Muchedumbres de gentes y montañas de mercancias, que se marchaban y que llegaban,
decenas y decenas de veces en el espacio de veinticuatro horas, daban lugar en aquel
sitio a una fermentación que no se apagaba nunca. Hasta las casas mismas parecían
disponerse a empaquetar sus cosas y salir de viaje. Miembros magníficos del
Parlamento que, poco más de veinte años antes, hablan tomado a chacota, regocijándose
con las disparatadas teorías del ferrocarril expuestas por los ingenieros, a los que hablan
hecho pasar muy malos momentos con sus divertidas preguntas en las comisiones, se
encaminaban ahora, reloj en mano, hacia el Norte (...).
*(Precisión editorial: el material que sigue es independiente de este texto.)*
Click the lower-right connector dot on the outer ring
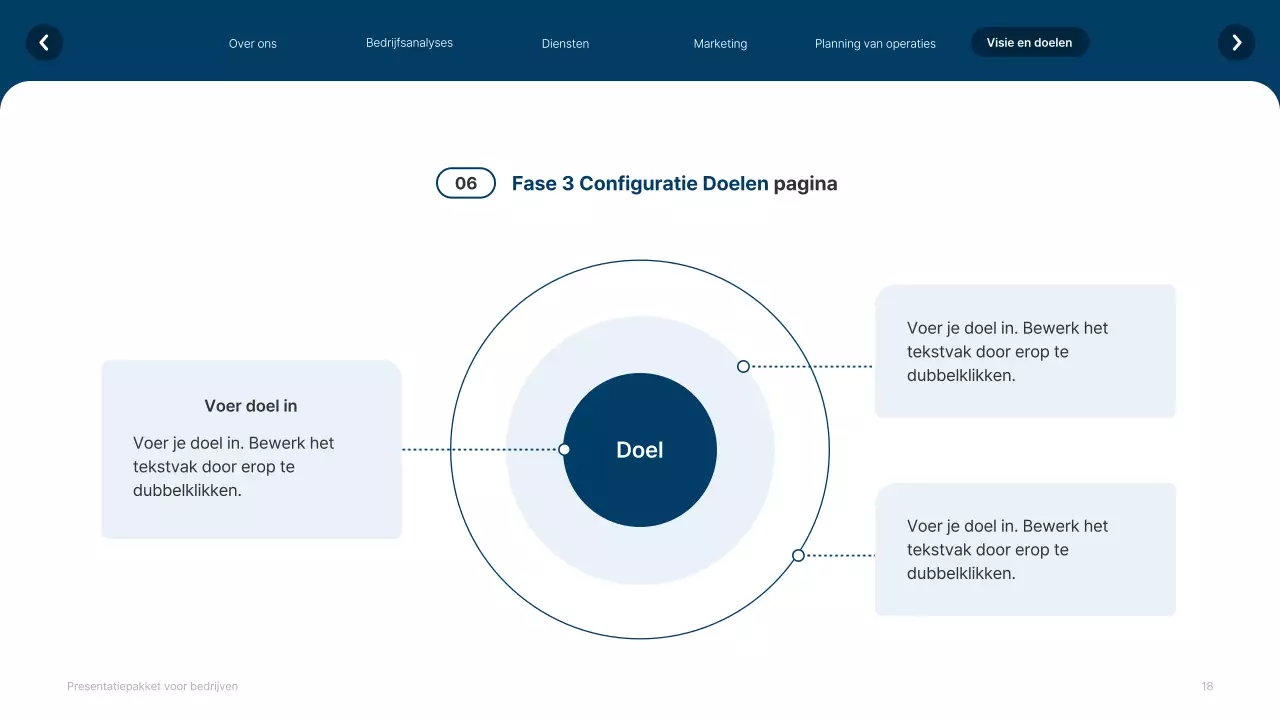 [798, 555]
Las triunfantes locomotoras se
alejaban noche y día con estruendo o avanzaban mansamente hasta el final de la
Jornada, arrastrándose igual que dragones amaestrados, hasta meterse en los lugares que
tenían asignados y que estaban calculados con exactitud matemática para recibirlas, y
permanecían allí, estremeciéndose y borboteando, haciendo retemblar los muros, igual
que si se esponjasen con la convicción secreta de las grandes posibilidades encerradas
en ellas, e insospechadas aún, y con los ambiciosos designios no acabados todavía de
realizar (…)
DICKENS, C.: Dombey e hijo (1846-1848), Ed. Aguilar, Madrid, 1967.